Burada ülkenin iskeleti açıkta yatıyor. Burada ölüm bereketli doğanın katları arasında yaşıyor.
Bazen kafa ile gözler birlikte bir kamera oluşturduğunda insan kaydettiği resimleri unutmayacağından emin olabilir.
Hatıralar geri vitese takmış, üzerime geliyor:
BM askerlerinin gözleri önünde sekiz bin insan katledilsin, ev-ler-de, sokaklarda, ormanlarda cesetler. Bir gerekçe öne sürmek bile anlamsız. Susabilir, utanabilir insan. Hatta dua da edebilir, inançlıysa.
İnsanları neyin mutlu ettiğini düşünerek. Bosna’da mutluluğun Almanya’dakinden farklı işleyip işlemediğini. Bir Alman Bosnalıları bayram ederken gördüğünde hüzünle başını sallar: Ancak her şey yitirildiğinde insan güzel şeylerin farkına varabiliyor. Ya da: Bayramlarla savaşın korkularını bastırıyorlar!
Burnunda bir nokta var, bu noktadan sola ve sağa dört siyah kıvrık çizgi çene kemiğine kadar uzanıyor. Savaş boyası.
Harika, deyip kanlı gözümü işaret ediyor.
Gerçek mi bu? diye sorup işaretparmağımı neredeyse yanağına değdiriyorum.
Tabii ki.
Dövmeciler arasında bir onur hukuku vardır. Müşteri ne teklif ederse etsin asla yüze dövme yapılmaz. Ama buna rağmen yapılmışsa, işte o zaman insan o kişiyle çok iyi dost olmalı.
Manzara geldiği hızla yok oluyor. Gacko çöplüğünde hava boğazıma çökmüş bir lokma gibi boğuyor beni. Eşelenmiş toprak ve zifire bulanmış bacalar karşısında sevinmeyi başaramıyorum, oysa birkaç kişinin artık işsiz olmadığını gösteriyorlar.

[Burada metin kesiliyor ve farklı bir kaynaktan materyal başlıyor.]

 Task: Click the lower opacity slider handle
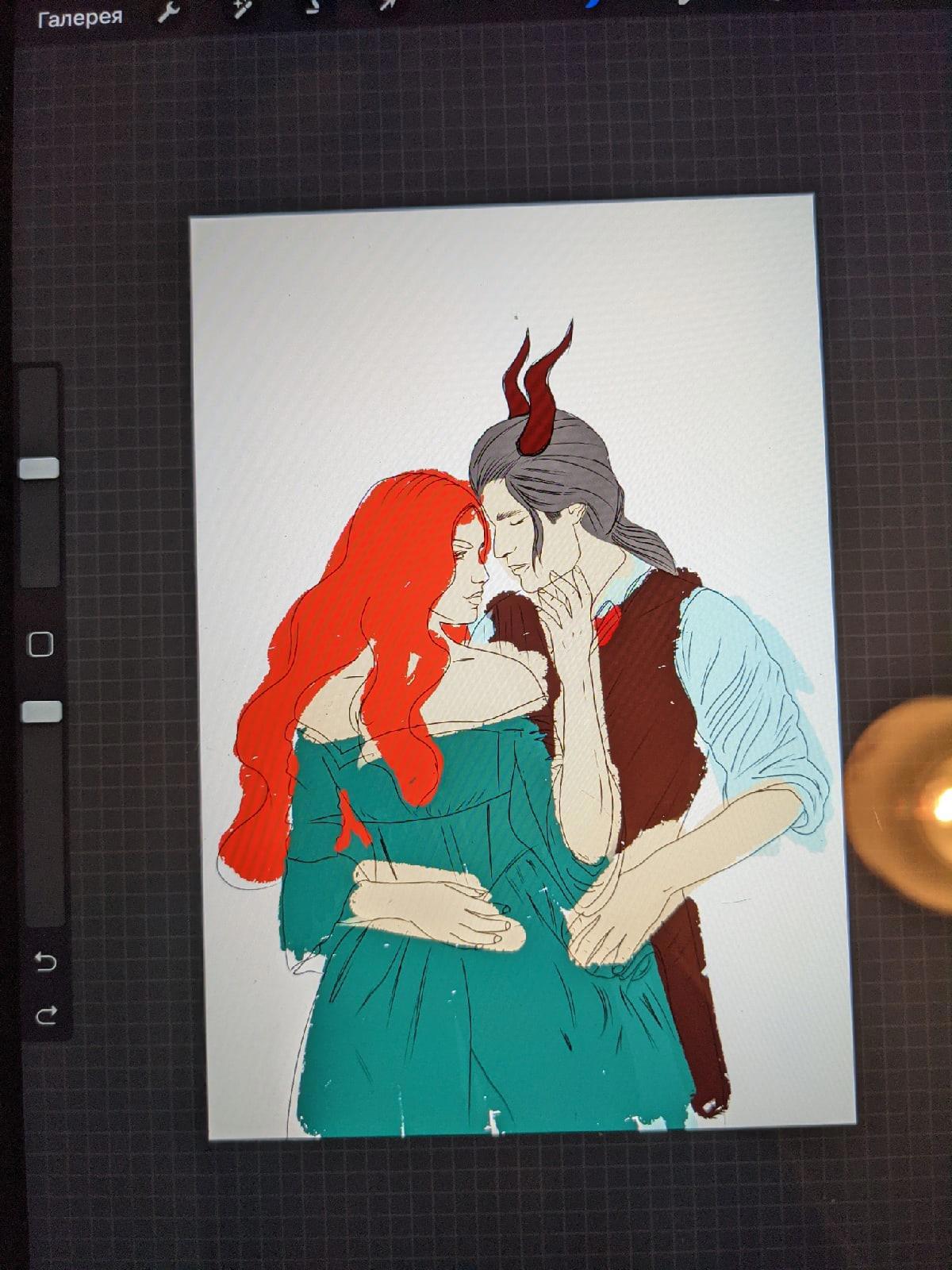tap(41, 711)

Elektrik yoksa radyo yok, televizyon yok, müzik yok, okumak için ışık yok, telefon yok, cep telefonu dahi yok. Matkap, çamaşır makinesi veya buzdolabı da yok. Bekliyorlar. Ne yapalım? diyor bakkal amca.
Bense hiçbir yerde kalamam, özellikle de bir insanın yanında. Dilsizlik için en iyi açıklama yalnızlıktır.
Huzur kısa sürüyor.
Mezarlar biraz önce başka bir yerde değil miydi?
İnsan kendi gözlerine güvenmemeye bile alışıyor.
If you have two people, you have war! * diye arkamdan bağırıyor.
*İng. Nerede iki insan varsa, orada savaş da vardır. -ç.n.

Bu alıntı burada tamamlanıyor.